Oh, there's much to say, I think--reuniting with an old friend, experimental theater, visiting with in-laws, seders we have known--but it's too late to start on all that now.

Instead I have a question for you all--do you have a favorite city that you don't live in? I ask because I think that in our culture, at least on the East Coast, New York is supposed to fill that role, so much so that people are always moving there from elsewhere, but I think there may be more varied answers than that.

So, if you have such a city, what is it, why do you love it, and why don't you live there?

For me it's DC, the city where I grew up, and I don't live there because my neighborhood is here, in Philly. If I could still live in my woodsy, crunchy, integrated, intensely Jewish, lesbian-friendly, co-op-centered, progressive neighborhood and also live in DC, where much of my family still lives, where the houses are prettier, the gardens abundant, the parks are distributed at regular intervals, where the museums are free (and even the zoo!), where spring comes earlier and I know the street plan like the veins in my body, well, if I could take here and transplant it there (maybe in a corner of Rock Creek Park somewhere around Mount Pleasant), I would move back in a heartbeat, and disenfranchisement be damned.

Tuesday, March 20, 2007

You do not want by the way will meet me?

The cafe at the store received the following email this morning:

Hello, cafe.

Hi

Forgive that so long did not write to you.
There was a lot of work. Here at last that
I was released from work and from the former friend.
You do not want by the way will meet me? :)
Wwould descend at cinema... Would talk.

There can be you have forgotten as I look?
I send you the new favourite photo
if there is a desire you can see :)

Only I ask you to remove it or do not show its friends!
I Look forward to hearing

Dood bye. kiss)

--
Best regards,

Tuesday, March 13, 2007

Daylight savings

First, daylight can't be saved.

There is a set amount of daylight in any given day, and all we do when we mess with the clock is we shift the workday earlier in that time period. That makes the evening longer, sure, but you can look at that as squandering daylight just as easily as you can look at it as saving it. If you have lots and lots of daylight--if, for instance, you have more daylight than darkness in your 24 hours, then you could say that this trick is saving an hour you didn't really need in the morning and attaching it to the evening is pure lagniappe, letting us enjoy lazy barbecues without turning on an incandescent bulb anywhere.

But wherever you put that hour, it's gone by sundown.
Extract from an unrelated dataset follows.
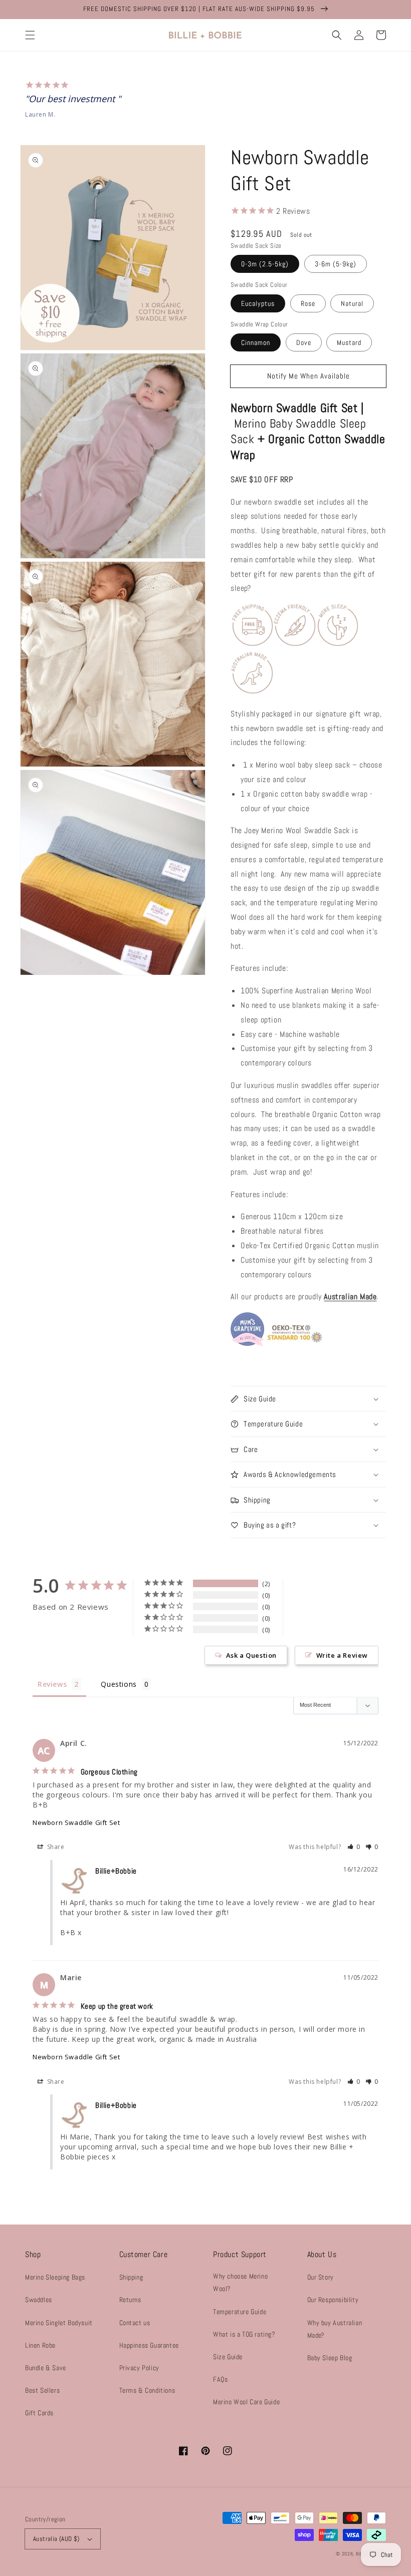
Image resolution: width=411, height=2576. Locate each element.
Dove (303, 342)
You can't hoard them and give yourself an extra day down the shore on Memorial Day weekend. It just doesn't work that way.
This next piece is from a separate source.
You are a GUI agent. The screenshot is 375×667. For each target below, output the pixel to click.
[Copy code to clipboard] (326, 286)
If you have less daylight than darkness in your day, and you are already desperate for time at the beginning of your day to get everything done, and your spouse and (barking, disruptive) dogs wake at 5:30, which has just been moved closer to the middle of the night, and your toddler wakes at daybreak, no sooner, and the days had just become long enough to get her to school on time without misery, then a valuable, greatly appreciated morning hour has been tossed down the garbage disposal of the evening. Worse still, it has been used to encourage the return of later bedtimes. It is all-around a lousy idea. Let's go back to the April date. Write you Congressfolk, willya, people? Even you Washingtonians have a sort-of vote, now!